Looking for the main residents’ survey? See the post below!
The Headington Councillors have surveyed over a thousand households and received over 300 responses about the County’s proposed Low-Traffic Neighbourhood (LTN) scheme for Headington Quarry. Surveying for Headington Ward is now beginning and similar detailed work there will follow soon.
We received many suggestions to vary the County’s current design proposals. In this survey we want to find out which of these variations are most popular. Note this is the Headington Lib Dems trying to get an initial impression of people’s views, not the County Council’s formal consultation process, which is currently expected to happen later this year.
Please view the information and maps below, then complete the survey here.
In this survey we compare a few variations, with details and maps shown below: the baseline (do nothing), the County’s current plan, the current plan without Gladstone/Pitts or without Wharton/St Leonard’s, the Quarry Hollow bollard alone, and a partial Quarry Hollow control that only prevents through traffic on Margaret Road and Quarry Hollow, leaving Quarry Road unaffected. We also ask about an alternative to any bollards in the Quarry itself: closing the Quarry ring-road junction.
In all the maps below, a red spot represents a lockable bollard that can be passed by bikes, wheelchairs and anything else of similar size, but not cars and larger vehicles. The red line at the top of Margaret Road represents a partial block at the Quarry Hollow / Quarry Road junction, which is pictured in detail below to clearly show that it splits the crossroads into two through roads:
All of the LTN designs below are trying to achieve four main aims:
- Establish a “quietway” (a back-road cycle route) through Beaumont Road -> Quarry Hollow -> Margaret Road by discouraging through motor traffic.
- Discourage unnecessary short car trips (by residents and others) where there are other options available, by reserving the fastest through routes for pedestrians and cyclists.
- Discourage non-residents from using the Quarry as a short-cut, making residential back roads safer and quieter.
- When a car trip is necessary, avoid lengthening that journey too much.

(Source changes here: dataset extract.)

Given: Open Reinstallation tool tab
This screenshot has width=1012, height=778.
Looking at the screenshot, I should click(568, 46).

The options presented below represent different compromises between those goals.
Option 0: Do Nothing
Self-explanatory I hope! With this option nothing at all would change.
Option 1: County’s current plan (5 bollards total)

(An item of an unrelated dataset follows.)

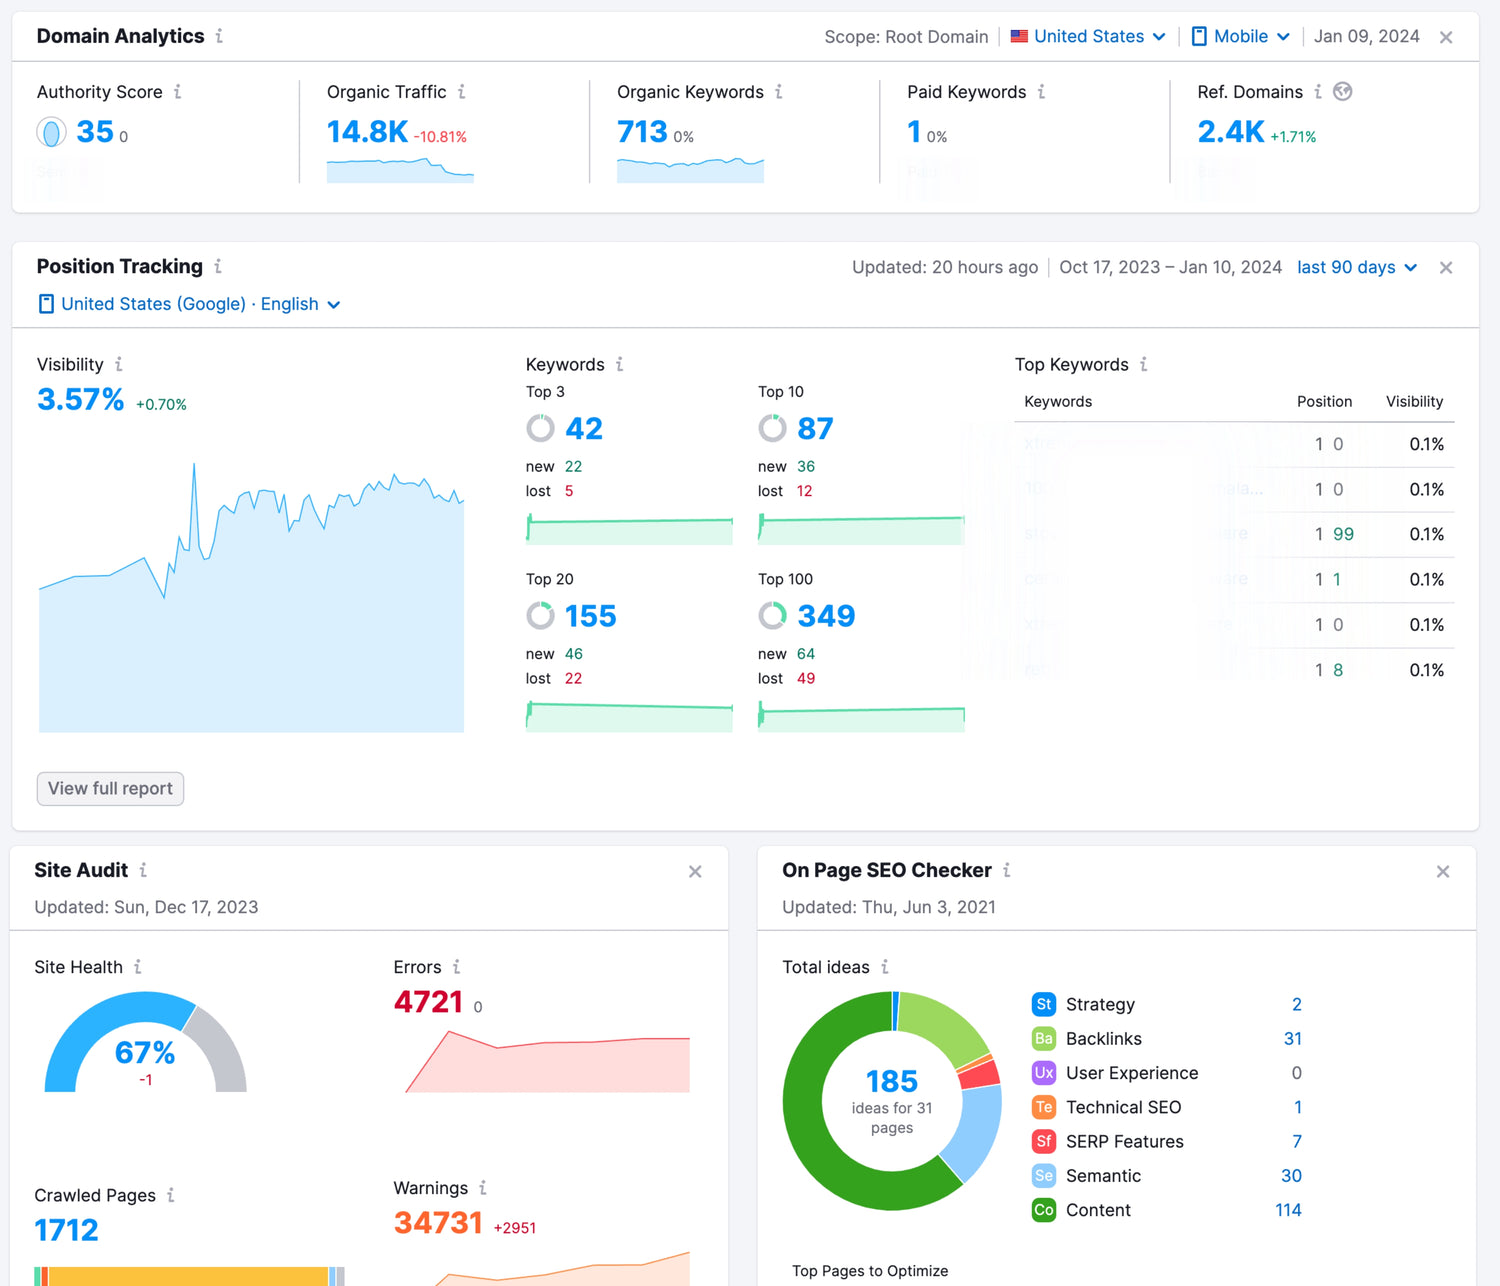Click the info icon next to Domain Analytics
This screenshot has height=1286, width=1500.
point(219,36)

The County’s current plan for the Quarry LTN, pictured below, features 5 bollards (unlockable to allow emergency access): a main bollard at the Quarry Hollow / High Street junction preventing through car traffic between the by-pass and Windmill Road, two on Wharton and St Leonard’s Roads intended to prevent corner-cutting between London and Windmill Roads, and two on Gladstone and Pitts Roads which would require traffic from London Road to Quarry High Street to zigzag between Gladstone and Pitts Roads (aimed at discouraging using Gladstone as a cut around the A40 roundabout).

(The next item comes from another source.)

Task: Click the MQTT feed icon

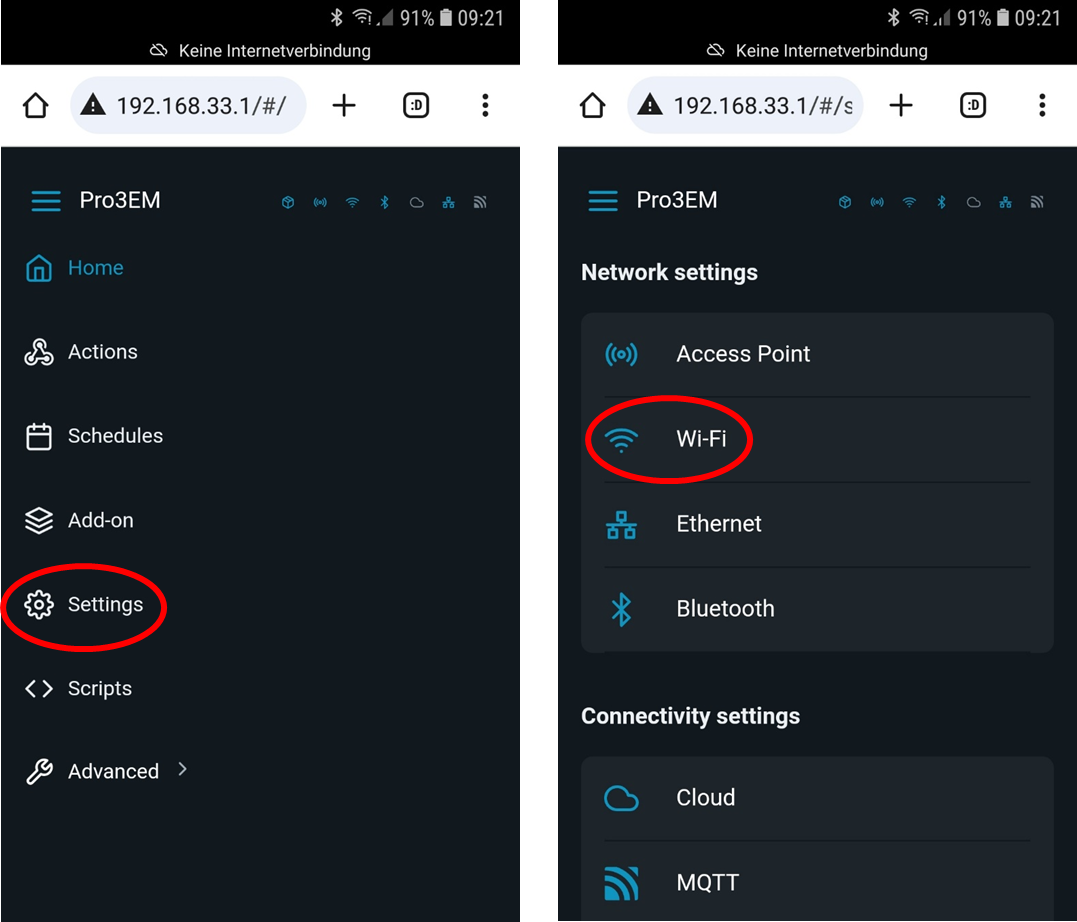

Advantages: almost all possible short-cuts through the quarry are prevented; provides the biggest incentive to avoid car travel where possible; establishes a quiet cycle route (a “quietway”) down Quarry Hollow and Margaret Road. Disadvantage: for residents making car journeys, lengthens those journeys more than other options.
Option 2: Current plan without Gladstone/Pitts controls (3 bollards total)
This is like Option 1, but without the two bollards on Gladstone and Pitts Roads. Advantages: most possible short-cuts through the quarry are still prevented; provides a significant incentive to avoid car travel; less new traffic for New Cross and Pitts Road residents than Option 1. Disadvantages: with Gladstone Road unimpeded, there is a risk that traffic leaving the by-pass at the Quarry junction might use it to get to London Road avoiding the A40 roundabout.
Option 3: Current plan without Wharton / St Leonard’s controls (3 bollards total)
This is like Option 1 without the Wharton and St Leonard’s Road bollards. Advantages: still prevents cutting from the Quarry ring-road junction to Windmill Road; less journey lengthening for some residents than Option 1. Disadvantages: as Option 1, but gives a weaker incentive to avoid car travel, and this version does nothing to address corner-cutting between London and Windmill Roads.
Option 4: Quarry Hollow / High Street bollard only
This is like options 2 and 3 combined.
Option 5: Partial Quarry Hollow / High Street control
This is like Option 4, but instead of preventing all flow from Quarry High Street to Quarry Road, only Quarry Hollow and Margaret Road are blocked to car traffic. Advantages: still establishes a quiet cycle route through Quarry Hollow and Margaret Road; provides some disincentive to cut through from the Quarry by-pass junction to Windmill Road as this would require a more indirect route than at present. Disadvantages: as Option 4, but with a still weaker incentive against car travel; at busy times cutting through the quarry would still be quite likely.
Option 6: Close the Quarry by-pass junction
As an alternative to any bollards in the Quarry, simply close the bypass junction at the top of Beaumont Road. Advantages: prevents any cut-through traffic relating to the by-pass; avoids any journey lengthening related to non-bypass destinations. Disadvantages: provides no incentive against car travel for non-bypass destinations; as with options 3, 4 and 5 corner-cutting between London and Windmill roads is unaddressed.